II. Dispone domui tuae, quia morieris et non
vives — “Dispõe de tua casa, porque morrerás e não viverás”. Vendo
os parentes que o enfermo vai sempre piorando e já se aproxima da morte,
resolvem-se a dar-lhe ou fazer-lhe dar a notícia. — Senhor fulano, esperamos em
Deus, na Santíssima Virgem, que te livrarão desta doença... Mas deve-se morrer
um dia... A tua doença é grave; será bom que ponhas ordem nos negócios de tua
alma. Se tens algum escrúpulo... Enfim, é tempo de receberes os sacramentos, de
te unires a Deus e de te despedires do mundo.
Ah! Que sentirá o enfermo ao receber tal aviso?
Qual não será a sua pena, especialmente se trabalhou muito para ganhar
riquezas, dignidades, honras e prazeres? Se viveu com o coração apegado às
coisas da terra, se por amor destas ofendeu a Deus e agravou a sua consciência?

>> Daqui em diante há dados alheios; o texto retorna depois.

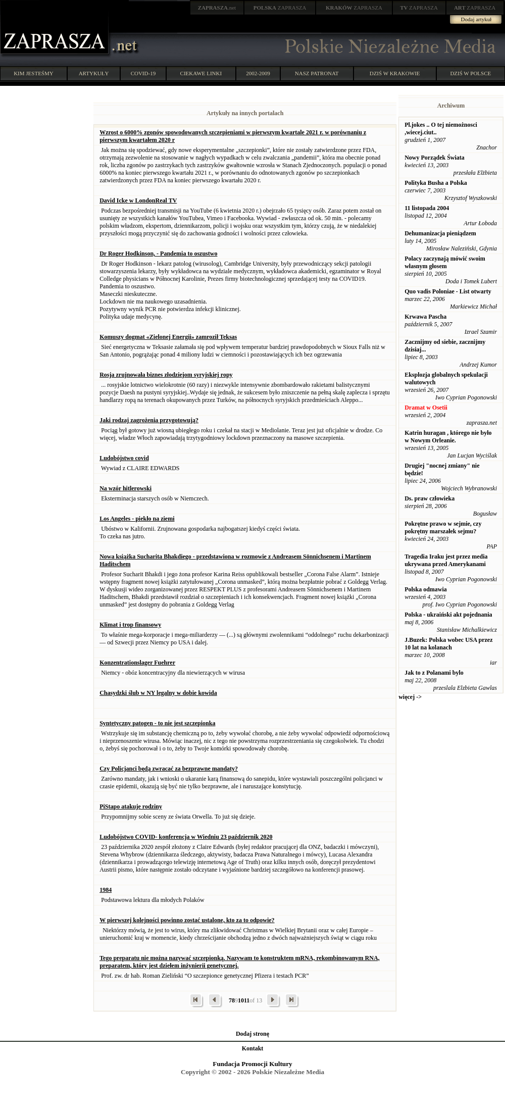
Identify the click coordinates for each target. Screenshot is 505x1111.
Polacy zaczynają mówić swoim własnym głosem (445, 262)
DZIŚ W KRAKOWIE (395, 73)
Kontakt (253, 1048)
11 (246, 1000)
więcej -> (410, 696)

— Pois que, dirá consigo, já estou tão mal e próximo à morte?... Devo, pois,
dizer adeus ao mundo? Devo abandonar tudo? Esta casa, os meus campos, o meu
emprego, os meus parentes, amigos, sociedades, jogos e divertimentos?... Sim, é
preciso deixar tudo: já aí está o tabelião para escrever a tua última vontade: Deixo...

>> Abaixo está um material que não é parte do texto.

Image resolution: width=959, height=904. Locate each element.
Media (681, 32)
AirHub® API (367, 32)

Deixo... Contigo não levarás senão a mortalha, que dentro em breve se
deverá consumir contigo próprio no sepulcro.
Ó Jesus, meu Redentor amabilíssimo, não quero
esperar até à aproximação da morte para me desprender do mundo à força, com
tamanho sentimento e tão grande perigo da salvação eterna; por vosso amor quero
desde já desapegar-me dele voluntariamente e desde já quero ajustar convosco as
contas da minha alma. Reconheço o mal que fiz pospondo a vossa amizade aos bens
tão vis e miseráveis pelos quais Vos desprezei. Arrependo-me de todo o coração
de Vos ter feito tão grande injúria. Ah! No resto de minha vida, não deixeis de
me assistir com a vossa luz e a vossa graça, a fim de conhecer e executar o que
devo fazer para Vos agradar. — Quando o demônio de novo me tentar para Vos
ofender, peço-Vos, ó meu Jesus, que me estendais a vossa mão e não me deixeis
cair no pecado e ficar privado do vosso amor. Amo-Vos, ó bondade infinita,
digna de amor infinito, e espero amar-Vos sempre no tempo e na eternidade. — Ó grande
Mãe de Deus, Maria, obtende-me a santa perseverança. (*II 31.)
----------
(LIGÓRIO, Afonso Maria de. Meditações: Para todos
os Dias e Festas do Ano: Tomo III: Desde a Décima Segunda Semana depois de
Pentecostes até o fim do ano eclesiástico. Friburgo: Herder & Cia, 1922, p. 282- 285.)